ENSCO International is being kept at a Buy rating by Zacks senior energy analyst Sheraz Mian. For details, we turned to his recent report and excerpted the following :
We are maintaining our Buy recommendation on ENSCO shares, as we continue to see upside despite its strong recent run up. We believe that continued strong global demand for the company\'s fleet of premium jackups will help sustain its earnings momentum going forward. We think that the GoM [Gulf of Mexico] jackup market may have already bottomed, as evident from recent contract rollovers at higher rates.
Our positive earnings revision reflects this view. Our new 2007 and 2008 EPS [earnings per share] estimates are $7.17 and $9.12, up from $7.06 and $8.60, respectively.

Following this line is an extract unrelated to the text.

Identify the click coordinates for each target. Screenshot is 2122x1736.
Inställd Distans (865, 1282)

We have raised our price objective to $68 per share, which we determine using 2007 P/E [price-to-earnings] and EV [enterprise value]/EBITDA [earnings before interest, taxes, depreciation and amortization] multiples of 9.5x and 5.9x, respectively, both well within historical trading ranges.

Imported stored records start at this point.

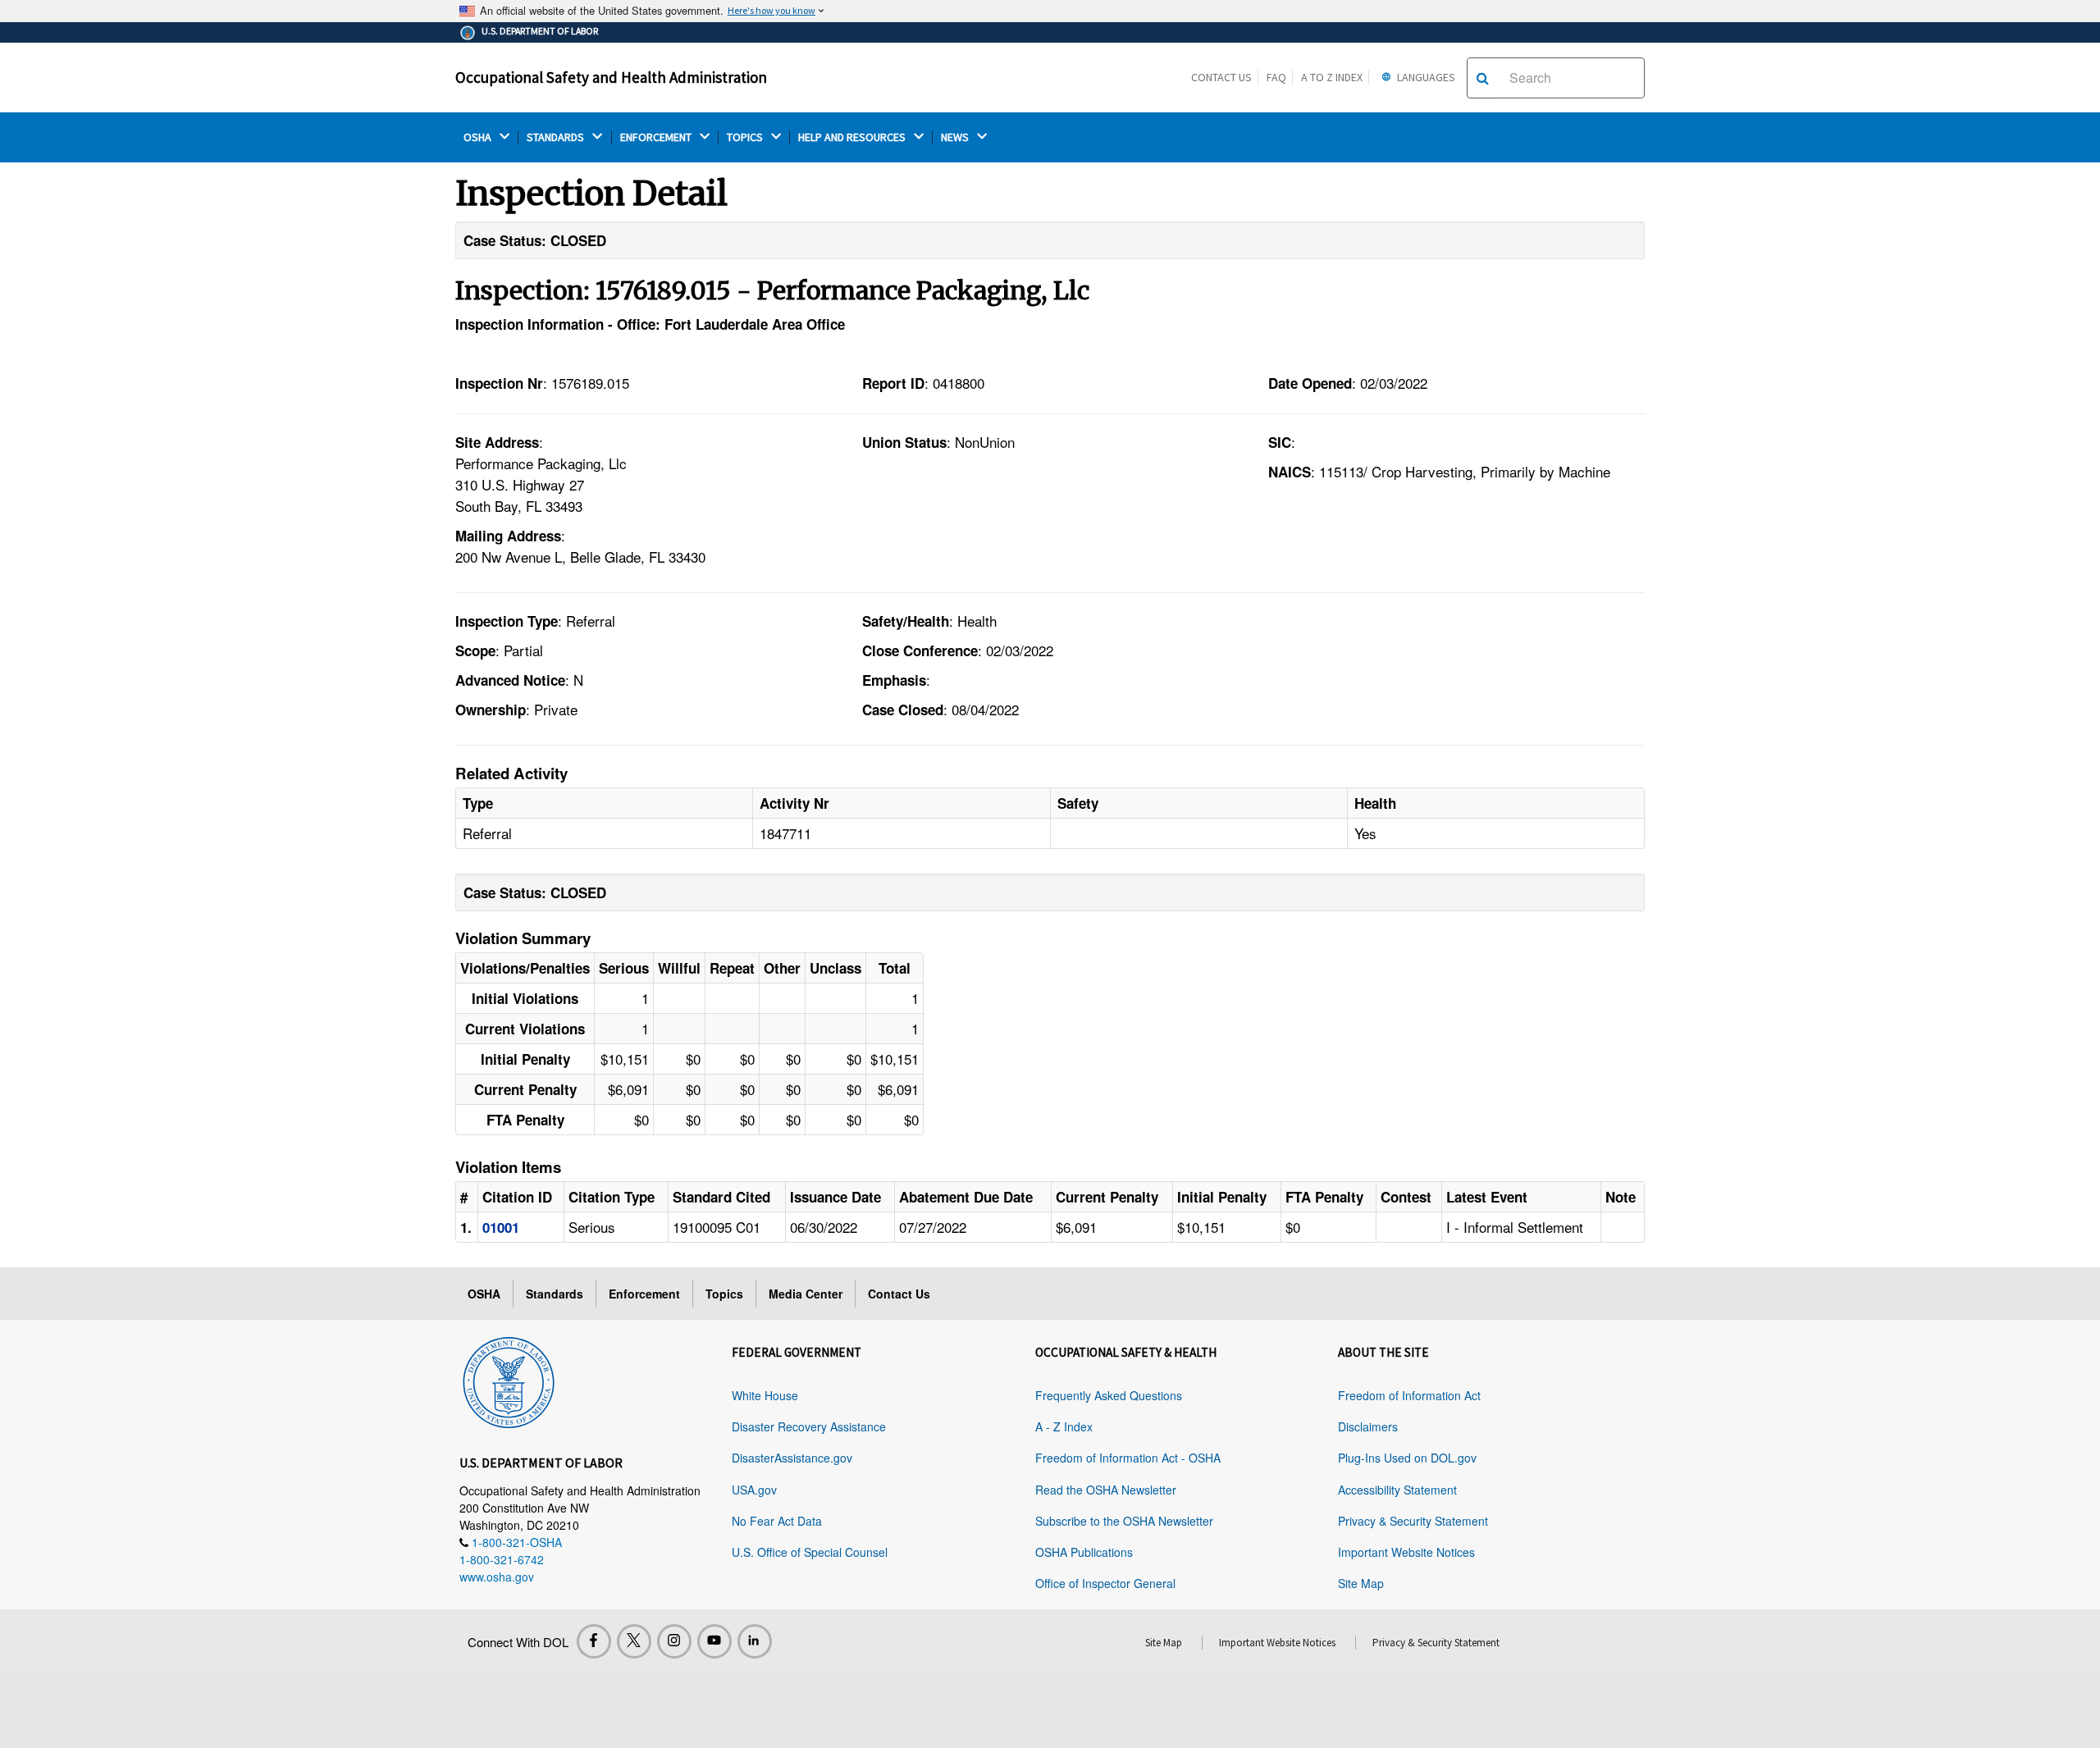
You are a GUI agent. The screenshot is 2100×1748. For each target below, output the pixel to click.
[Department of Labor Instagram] (674, 1641)
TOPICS (746, 137)
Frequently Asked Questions (1108, 1395)
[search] (1483, 78)
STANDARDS (557, 137)
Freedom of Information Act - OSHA (1128, 1457)
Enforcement (644, 1293)
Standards (554, 1293)
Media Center (805, 1293)
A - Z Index (1064, 1426)
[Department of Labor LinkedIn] (754, 1641)
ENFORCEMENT (657, 137)
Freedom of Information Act (1409, 1395)
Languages (1425, 77)
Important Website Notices (1406, 1552)
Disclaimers (1368, 1426)
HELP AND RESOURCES (853, 137)
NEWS (956, 137)
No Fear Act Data (777, 1521)
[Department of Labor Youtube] (714, 1641)
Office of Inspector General (1105, 1583)
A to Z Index (1332, 77)
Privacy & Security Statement (1413, 1521)
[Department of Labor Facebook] (594, 1641)
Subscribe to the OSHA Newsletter (1124, 1521)
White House (765, 1395)
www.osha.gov (496, 1576)
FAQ (1276, 77)
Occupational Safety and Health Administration (611, 77)
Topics (724, 1293)
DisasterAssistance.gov (792, 1457)
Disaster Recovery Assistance (809, 1426)
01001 (500, 1227)
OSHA (478, 137)
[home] (508, 1379)
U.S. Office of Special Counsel (810, 1552)
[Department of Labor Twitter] (634, 1641)
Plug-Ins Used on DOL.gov (1407, 1457)
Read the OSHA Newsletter (1105, 1489)
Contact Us (1221, 77)
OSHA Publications (1084, 1552)
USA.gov (754, 1489)
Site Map (1361, 1583)
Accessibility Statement (1397, 1489)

We believe that ENSCO shares are still attractively positioned and offer upside from current levels. The company also enjoys strong leverage to the international drilling scene, which continues to remain fairly robust. The company is also in excellent financial health and is actively returning cash to shareholders through dividends and share buybacks. Despite the stock\'s rebound in the recent past, it is still trading at attractive levels relative to its offshore drilling peers.